Rage roiled in my guts as I had gotten up to pace the confines of the small room, hefting myself up to peek out the small window, shoving at the glass until that evil cat had come to prowl the space, hissing murderous warnings at me. I moved onto the door, running and slamming my shoulder into it until I heard a sharp crack and felt the blinding pain radiate down my arm. The door hadn’t even flexed. Fury and fear battled within me and when my food magically appeared on the doorstep, I had thrown the wooden bowl at the wall, screaming my wrath, watching the disgusting slop smear and streak down the walls.

But it was all for naught. After my tantrum, I had settled, a nasty purple bruise blooming big and ugly over my tender shoulder. Theo and I spent the following days coming up with impossible, futile escape plans and sharing sorrowful memories of the past.

I told him about Caelan, and Seff and Edith. I didn’t say that I wish he could’ve met them. He knew. There were so many words that we couldn’t say, that sat between us heavy and loud in their silence.
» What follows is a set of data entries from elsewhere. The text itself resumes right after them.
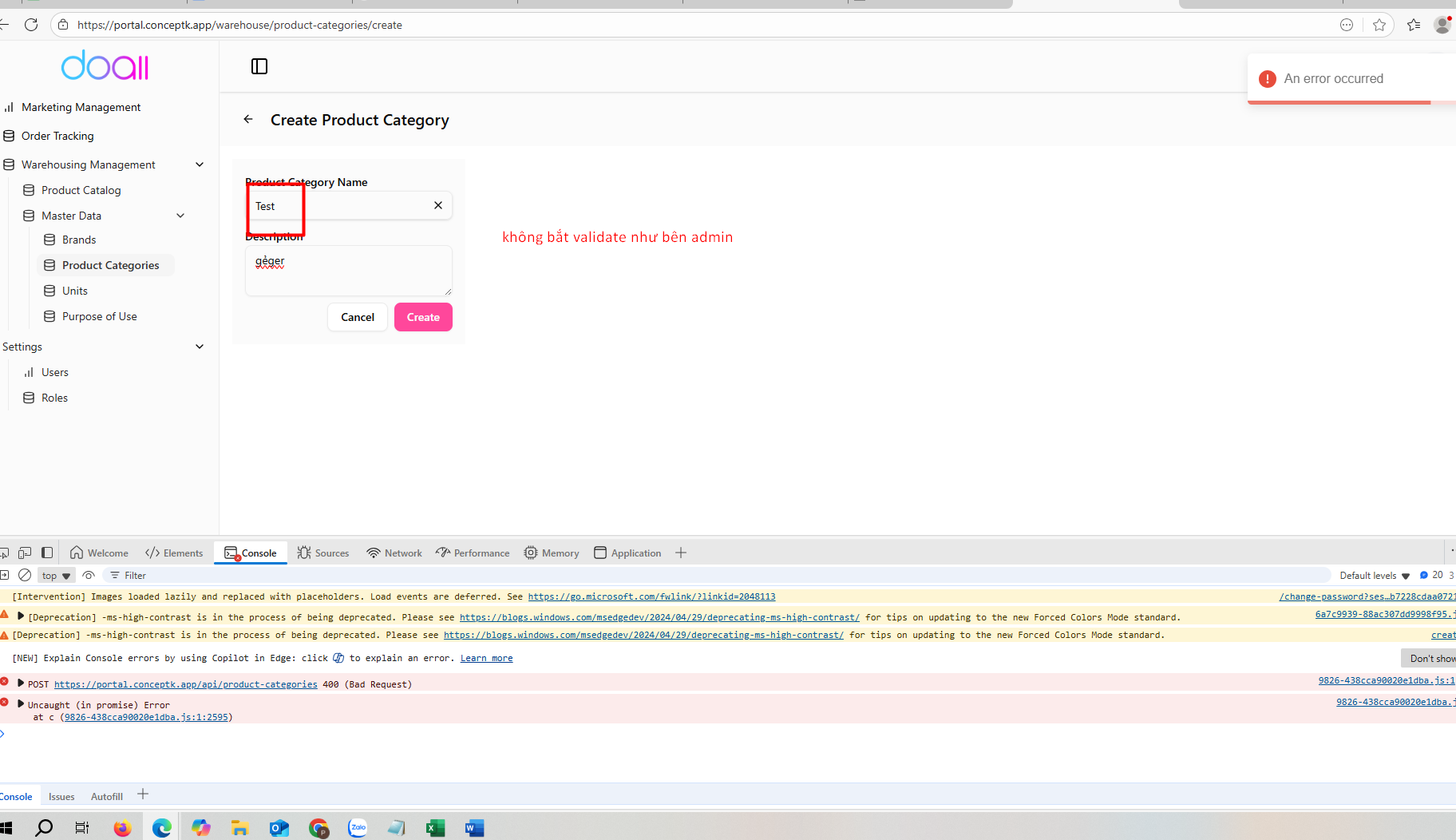Click the Cancel button
This screenshot has height=840, width=1456.
click(357, 317)
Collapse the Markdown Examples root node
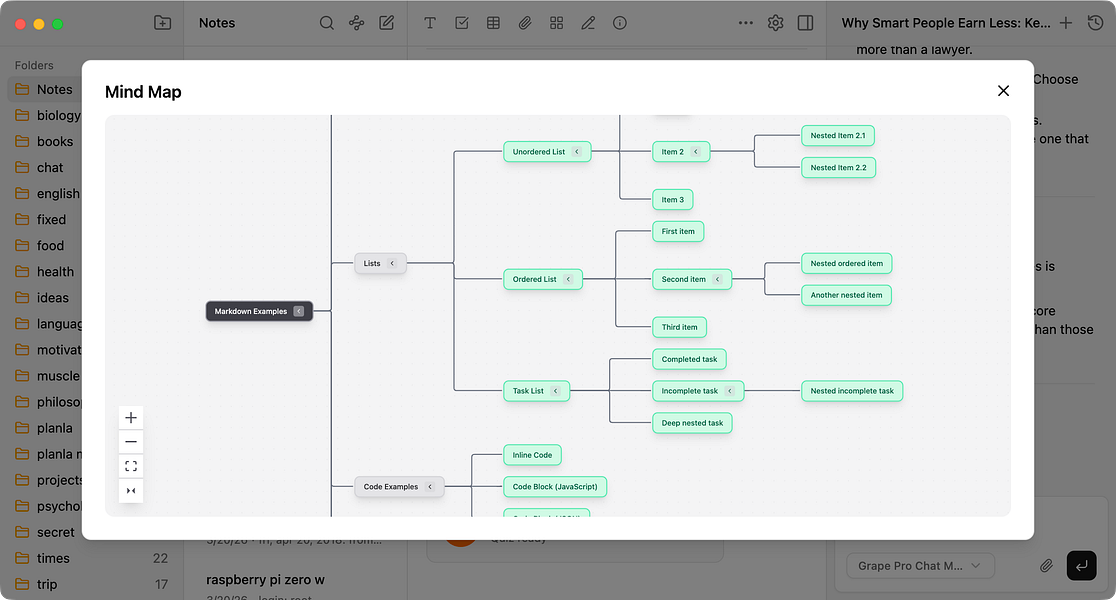Screen dimensions: 1116x600 [299, 311]
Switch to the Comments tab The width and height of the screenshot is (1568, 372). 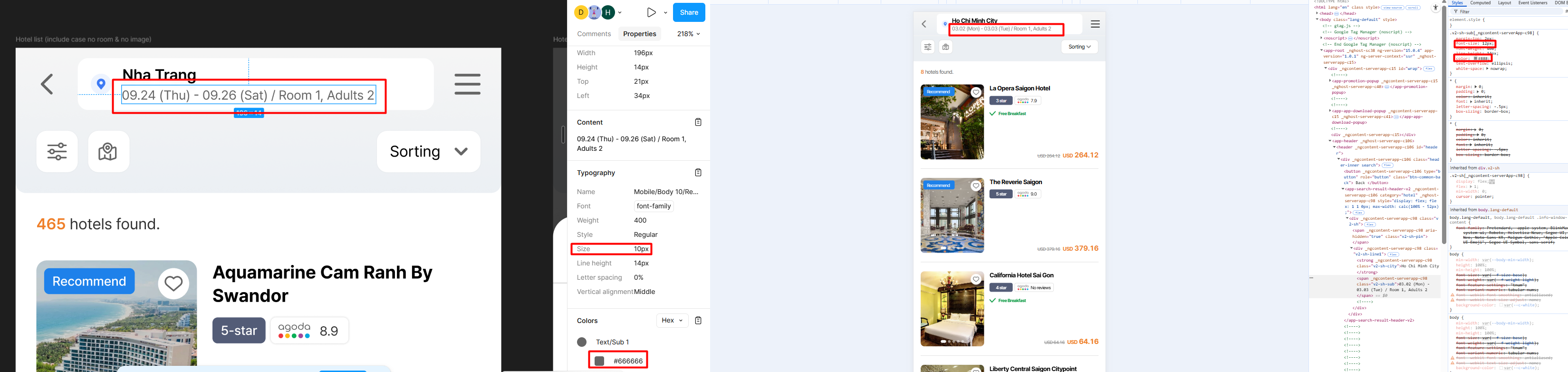594,34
We cried silently.

Until yesterday.

When she took him, and it was over.

And so I have lain here listening to the relentless drip, drip, drip somewhere in this damned room, unable to move. Breathe. Empty except for the endless echoes of Theo’s screams as she dragged him from his room, the way she laughed. The fizzling ripples of her magic still singed the edges of my consciousness. Morning must’ve come, the gruel and bucket have been replaced, but without Theo, I cannot move. There is nothing. No reason. No hope.

No escape.

A spider makes its way through the small hole between mine and Theo’s rooms. It tickles my skin as it crawls over my hand to make its way out of the wall and up to the window with its watery light. My breath rasps in and out of my chest, shuddering with each silent sob. I wonder how long until our parents notice we are gone? Will they care? What will they think happened to us?